There is therefore no chance that hydrogen fuel cell-powered vehicles will replace internal combustion engines given EVs’ current momentum and governments’ pressure on auto makers to reduce emissions. But it is at least possible that EVs won’t be the only game in town in the automotive future: a 2017 survey of 1,000 global auto executives concluded hydrogen fuel cell technology will ultimately outperform battery-powered EVs.
Certainly, after decades of stop-and-start research, and numerous setbacks, the technology associated with hydrogen – while still at an early stage of development – is evolving fast. A UK company called Kubagen has developed a material that means hydrogen fuel tanks can be smaller, cheaper and more energy-dense than existing hydrogen fuel technologies or battery-powered EVs, for instance.
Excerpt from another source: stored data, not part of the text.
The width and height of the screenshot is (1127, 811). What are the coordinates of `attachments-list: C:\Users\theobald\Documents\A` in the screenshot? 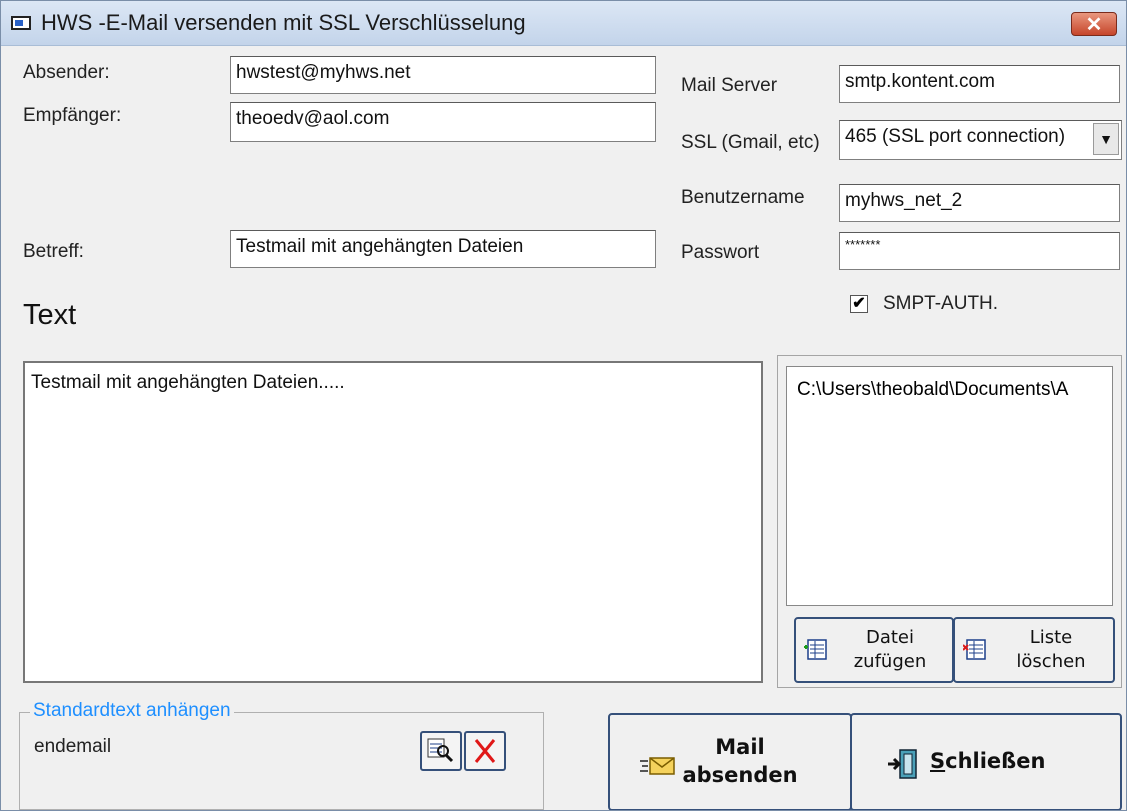 It's located at (950, 486).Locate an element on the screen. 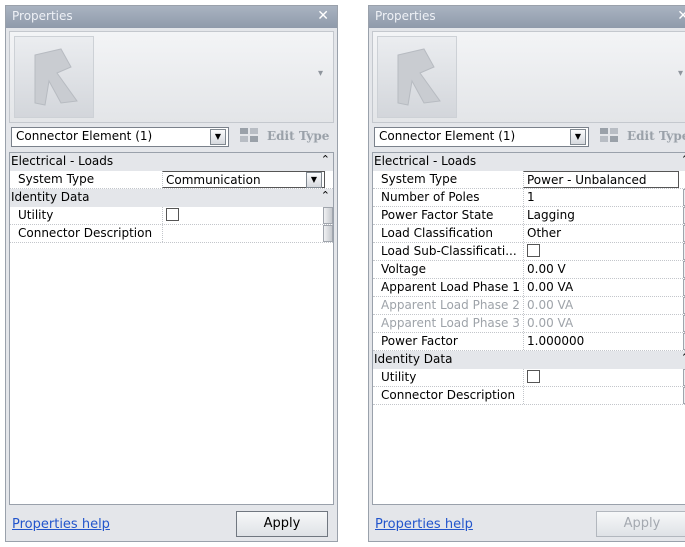 The image size is (685, 547). property-row-load-classification: Load Classification Other is located at coordinates (529, 234).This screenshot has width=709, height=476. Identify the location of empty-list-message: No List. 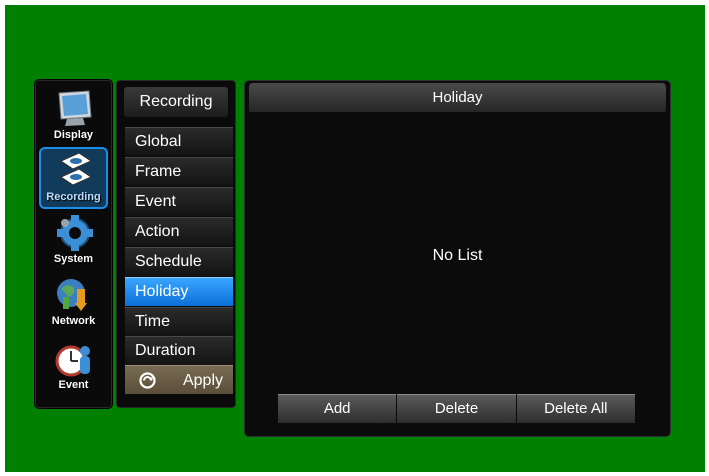
(458, 256).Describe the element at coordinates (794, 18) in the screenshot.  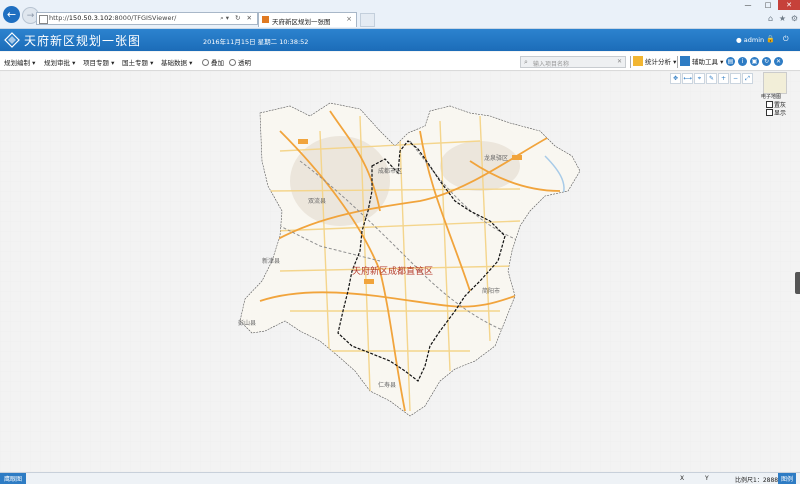
I see `settings-gear-icon: ⚙` at that location.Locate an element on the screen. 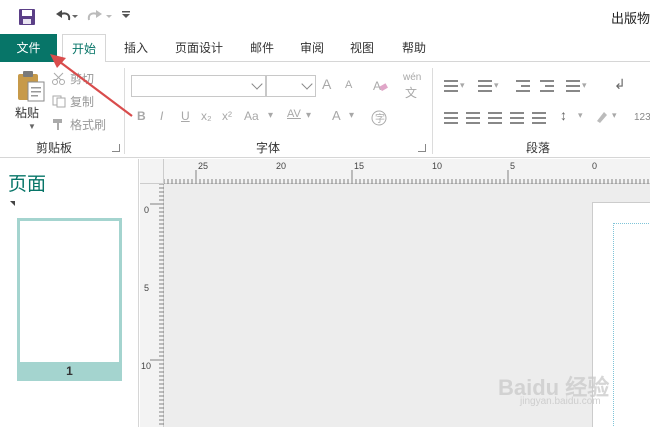  copy-label: 复制 is located at coordinates (82, 102).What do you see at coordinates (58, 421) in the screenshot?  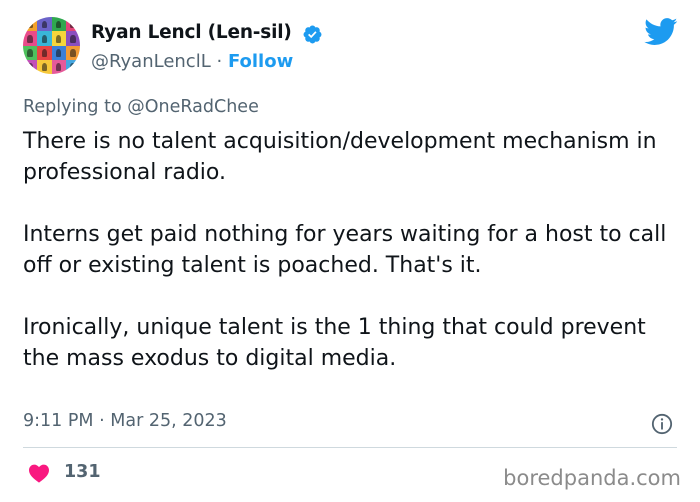 I see `tweet-time: 9:11 PM` at bounding box center [58, 421].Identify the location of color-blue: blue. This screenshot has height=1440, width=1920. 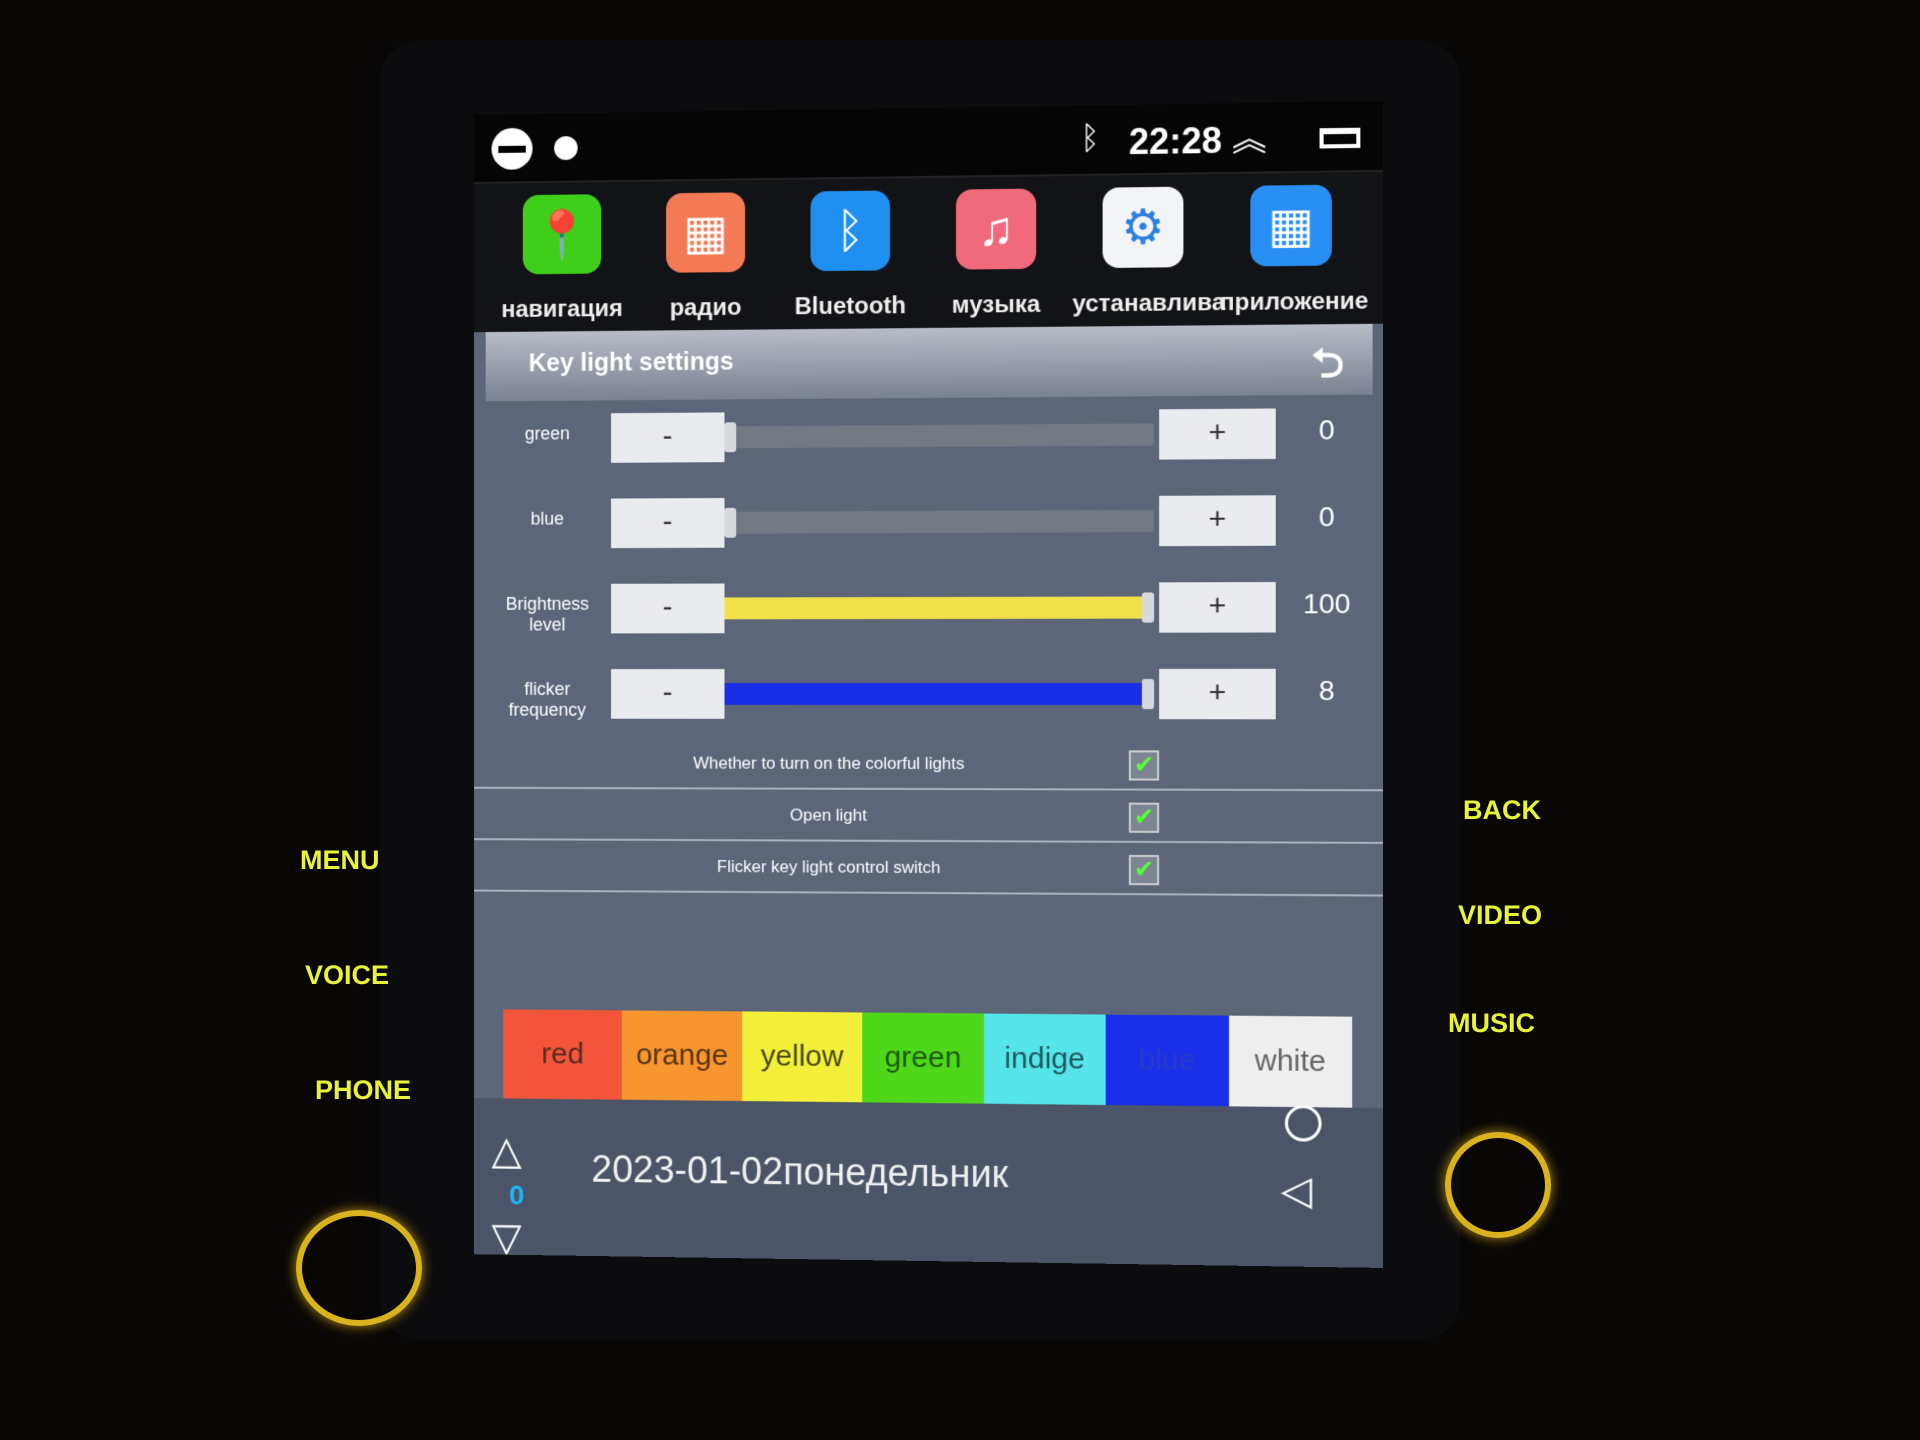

Recently, the Dutch Institute for Fundamental Energy Research (Differ) announced a partnership with Toyota to develop a device that uses sunlight to produce hydrogen from humid air. “We hope that one day, these systems can be used in private homes to power the house or to fuel a car for daily commuting purposes,” says Mihalis Tsampas, head of Differ’s Catalytic and Electrochemical Processes for Energy Applications group. And in February, the University of Science and Technology of China revealed a new type of catalyst developed to prevent hydrogen fuel cells from failure.
Perhaps most importantly, the inexorable growth of renewables in Europe, and the drive to reduce carbon emissions to meet the below 2° Paris Agreement target, could provide the impetus for hydrogen to become a viable auto fuel as part of a broad shift to a hydrogen economy. “If – and it’s a big if – there is a wholesale move towards hydrogen that enables it to be produced at scale and low cost using renewable power, and technical advances improve storage, then it just might become more competitive,” says ING’s Erich. “But we may to have to wait decades to find out.”